The Diet Quality Score: Your Ultimate Measure of a Balanced Diet

Have you ever wished there was a simple score to measure the quality of your diet?

We did too.  So, we created the Diet Quality Score! 

Unfortunately, most mainstream approaches to nutrition focus on the ‘bad things’ in food that you should avoid.  You know, like sodium, cholesterol, saturated fat, oxalates, antinutrients, etc.

Popular alternatives to the mainstream tend to revolve around exclusion at the extremes, like plant-based, keto, carnivore, low-fat or low-carb.  Meanwhile, other nutrition gurus simplistically tell you to eat food X to get more nutrient Y.     

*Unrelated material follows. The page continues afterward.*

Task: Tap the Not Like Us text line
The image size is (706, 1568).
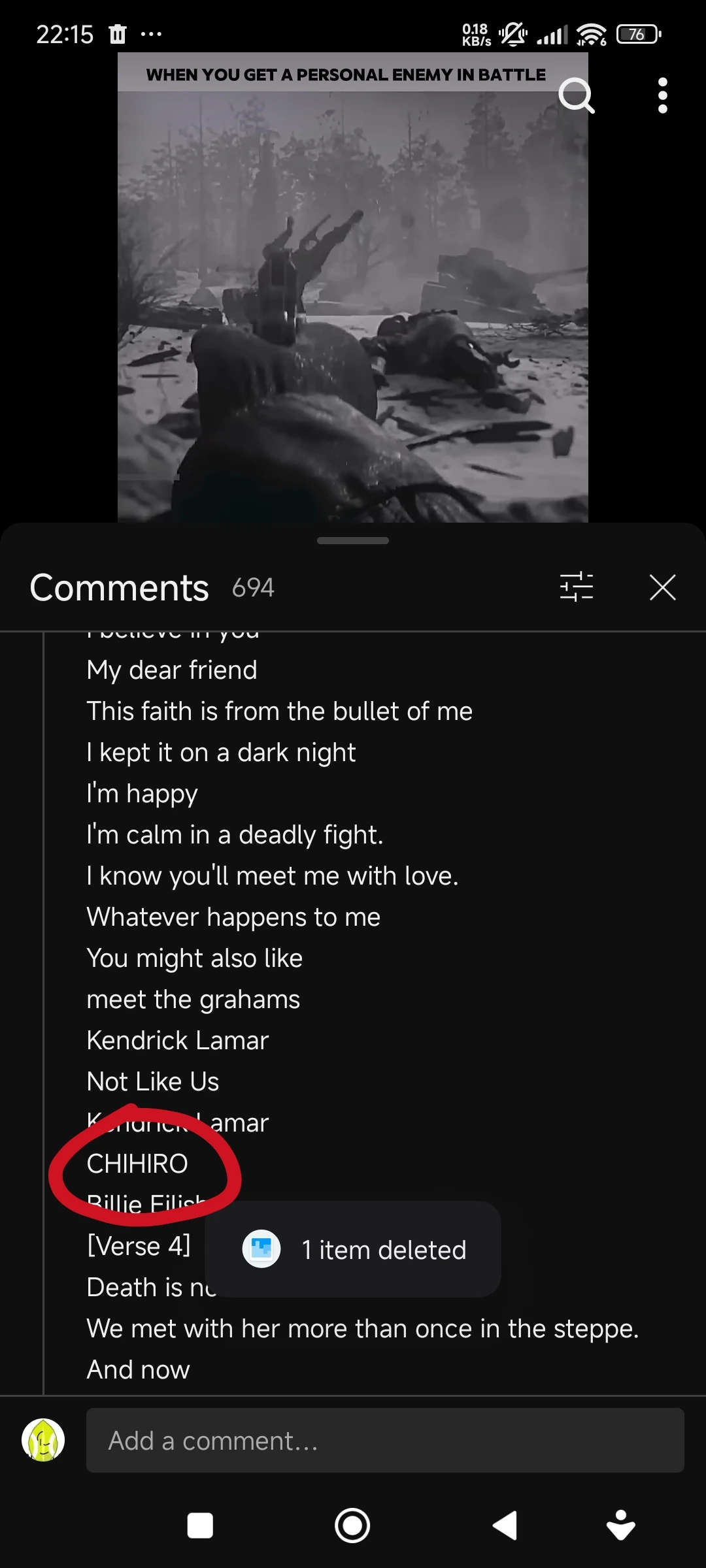Action: [x=153, y=1081]
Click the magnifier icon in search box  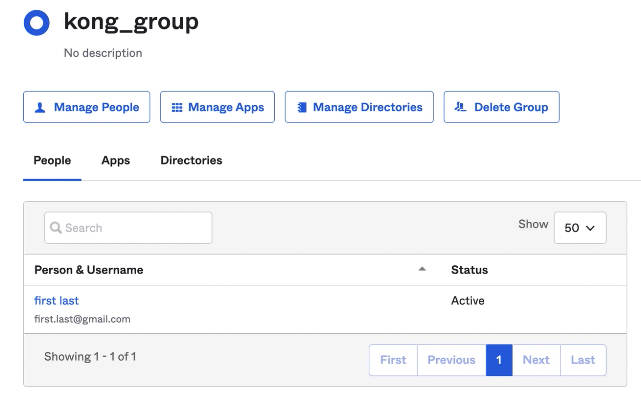pos(56,228)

But at Optimising Nutrition, we believe diet should primarily be about nutrients. 

After five years of analysis and observation, we are convinced that consuming foods containing more naturally-occurring essential nutrients per calorie leads people to their desired outcomes

Once you get enough of ALL the nutrients you require in your daily energy budget, your appetite settles down, and all the other things work themselves out! 

You are satisfied with fewer calories, can eat less, and lose weight when your body has what it needs to thrive to live your best life.

Learning to view nutrition through the lens of nutrients vs. calorie is a game changer.  Nutrition becomes no longer about deprivation but rather about nourishing your body. 

To help people quantify and gamify their diet, we created the Diet Quality Score to empower them to measure the nutrients in their food. 

This article teaches you about our Diet Quality Score, which thousands of Optimisers have used in our Micros Masterclass to quantify, gamify, and optimise their nutrition and improve their health.   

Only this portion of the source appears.